何時間も戦っていたが私は傷一つ負うことはなく、ずっとカインをいなし続けていた。
その状態に痺れを切らした彼は、武器を使いだしたのだ。
私はとっさに一番近くにあった鞭で対抗。
最初は拮抗していた戦いも、ある時点を境に変な方向へと向かっていく。
鞭で叩かれ続けているうちに、彼は自分の中の性癖に気付いてしまったようだ。
それとなくバレないように鞭を受けていた彼は、次第にプライドを忘れていき、最後は半裸になって喜びながら鞭を受けていた。
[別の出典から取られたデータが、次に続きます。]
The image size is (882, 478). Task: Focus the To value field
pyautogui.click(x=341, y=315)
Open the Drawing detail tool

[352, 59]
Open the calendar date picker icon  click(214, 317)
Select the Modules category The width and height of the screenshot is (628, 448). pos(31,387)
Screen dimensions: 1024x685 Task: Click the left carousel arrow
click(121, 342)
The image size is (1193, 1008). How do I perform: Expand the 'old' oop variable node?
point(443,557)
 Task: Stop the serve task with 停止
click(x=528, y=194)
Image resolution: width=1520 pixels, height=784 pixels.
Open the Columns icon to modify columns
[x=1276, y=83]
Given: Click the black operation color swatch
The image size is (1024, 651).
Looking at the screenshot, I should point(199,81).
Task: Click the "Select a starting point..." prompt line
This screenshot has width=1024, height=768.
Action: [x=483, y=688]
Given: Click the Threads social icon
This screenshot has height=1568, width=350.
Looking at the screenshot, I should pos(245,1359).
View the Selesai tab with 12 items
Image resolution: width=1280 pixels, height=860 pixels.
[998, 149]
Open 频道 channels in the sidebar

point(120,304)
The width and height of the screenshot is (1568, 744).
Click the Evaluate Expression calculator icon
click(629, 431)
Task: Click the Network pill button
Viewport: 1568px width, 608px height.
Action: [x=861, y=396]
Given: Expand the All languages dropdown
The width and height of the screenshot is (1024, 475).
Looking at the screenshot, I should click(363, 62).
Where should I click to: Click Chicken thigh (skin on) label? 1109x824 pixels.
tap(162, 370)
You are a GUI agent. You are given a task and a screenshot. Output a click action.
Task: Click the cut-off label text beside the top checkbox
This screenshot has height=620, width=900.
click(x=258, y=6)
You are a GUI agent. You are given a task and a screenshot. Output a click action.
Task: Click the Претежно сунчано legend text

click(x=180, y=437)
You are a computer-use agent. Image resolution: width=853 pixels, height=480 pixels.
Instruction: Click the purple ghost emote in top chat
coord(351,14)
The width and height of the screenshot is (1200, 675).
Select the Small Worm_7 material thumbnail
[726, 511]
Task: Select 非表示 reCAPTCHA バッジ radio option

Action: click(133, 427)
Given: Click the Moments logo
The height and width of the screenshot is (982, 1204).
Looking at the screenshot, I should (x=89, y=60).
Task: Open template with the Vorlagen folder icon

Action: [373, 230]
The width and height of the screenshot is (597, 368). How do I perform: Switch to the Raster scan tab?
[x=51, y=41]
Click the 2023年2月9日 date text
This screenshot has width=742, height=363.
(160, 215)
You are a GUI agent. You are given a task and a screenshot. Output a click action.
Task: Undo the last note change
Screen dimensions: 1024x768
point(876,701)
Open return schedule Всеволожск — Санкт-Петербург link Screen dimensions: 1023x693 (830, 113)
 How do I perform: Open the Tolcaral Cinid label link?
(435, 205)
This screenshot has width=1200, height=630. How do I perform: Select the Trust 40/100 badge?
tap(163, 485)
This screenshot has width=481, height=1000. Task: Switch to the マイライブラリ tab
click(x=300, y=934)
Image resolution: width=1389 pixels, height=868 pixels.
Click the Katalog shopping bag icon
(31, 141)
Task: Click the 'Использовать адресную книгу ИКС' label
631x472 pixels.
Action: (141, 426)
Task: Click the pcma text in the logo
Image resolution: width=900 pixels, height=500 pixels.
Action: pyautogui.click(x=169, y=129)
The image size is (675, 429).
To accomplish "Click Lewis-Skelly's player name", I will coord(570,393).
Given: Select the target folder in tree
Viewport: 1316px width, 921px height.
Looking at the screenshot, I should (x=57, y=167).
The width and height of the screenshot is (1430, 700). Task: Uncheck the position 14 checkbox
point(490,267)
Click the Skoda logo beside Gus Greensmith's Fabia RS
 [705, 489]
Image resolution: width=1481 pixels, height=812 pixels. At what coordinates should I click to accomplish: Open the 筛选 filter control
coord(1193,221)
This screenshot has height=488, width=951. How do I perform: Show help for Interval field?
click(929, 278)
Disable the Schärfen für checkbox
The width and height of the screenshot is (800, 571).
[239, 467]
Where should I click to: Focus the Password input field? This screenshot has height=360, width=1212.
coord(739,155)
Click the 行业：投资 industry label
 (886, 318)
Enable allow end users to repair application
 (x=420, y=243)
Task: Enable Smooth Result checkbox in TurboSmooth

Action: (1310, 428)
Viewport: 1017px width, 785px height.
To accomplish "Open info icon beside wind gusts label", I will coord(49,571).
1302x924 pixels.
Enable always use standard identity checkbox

あまりにも酷い状態に陥ったため、落ち着かせる為に縄で縛った。私だって彼のそんな状態は見たくない。
だが、彼の為を思って取ったその行為が更に彼を燃え上がらせてしまったようで、這いつくばりながらすり寄ってくるカインに戦慄し、逃げようとしたものの失敗。
半狂乱で喜ぶカインに鞭を与え続けている。
こうなったらもう、この状態を楽しむしかない。
プレイと名の付くものは何でも楽しんでやるのが私のヲタク魂だ。それが例えSMだったとしても。
「鞭で叩かれるのがそんなに嬉しいか!」
パチンと気持ちの良い音を出してカインを叩く。
「ああ、はいぃぃぃ、最高に嬉しいです!」
そろそろ鞭も飽きてきた。というか、腕が疲れてきた。
小屋の中を見ると、ちょうど手ごろな蝋燭が……。
私は服の一部を割いてカインに目隠しをした。
「ななな何をなさるんですか」
不安そうにしつつ、隠しきれていない喜びをはらんだ声で言うカインの耳元で囁く。
「ふふふ、お前のような最低な変態には、もっとすごいお仕置きをしてやろう」
私は蝋燭に火をつけた。
***********
「そろそろ夜だから帰りましょう。もういいでしょ? いいよね? 服を着なさい」
「まだ足りないですが、我慢します!」
完全なドMに目覚めたカインは、私に従順な僕になった。
「アンリエッタ様! いや、女王様! また、私を罰してくださいますか!?」
「え? あ、うん、そうね、考えておくわ」
「確約していただけないのでしたらこのカイン、女王様をお返しすることはできません!」
「変態のくせに生意気よ!」
私も女王様が板についてしまって、ついついカインをヒールで蹴る。
「あぁ、女王様のローキックは素晴らしい!」
「こいつ、何しても喜ぶぞ……!」
どうしてこうなった。
私の処刑は明日だというのに、何の対策もすることができずに、当日を迎える羽目になってしまったのだった。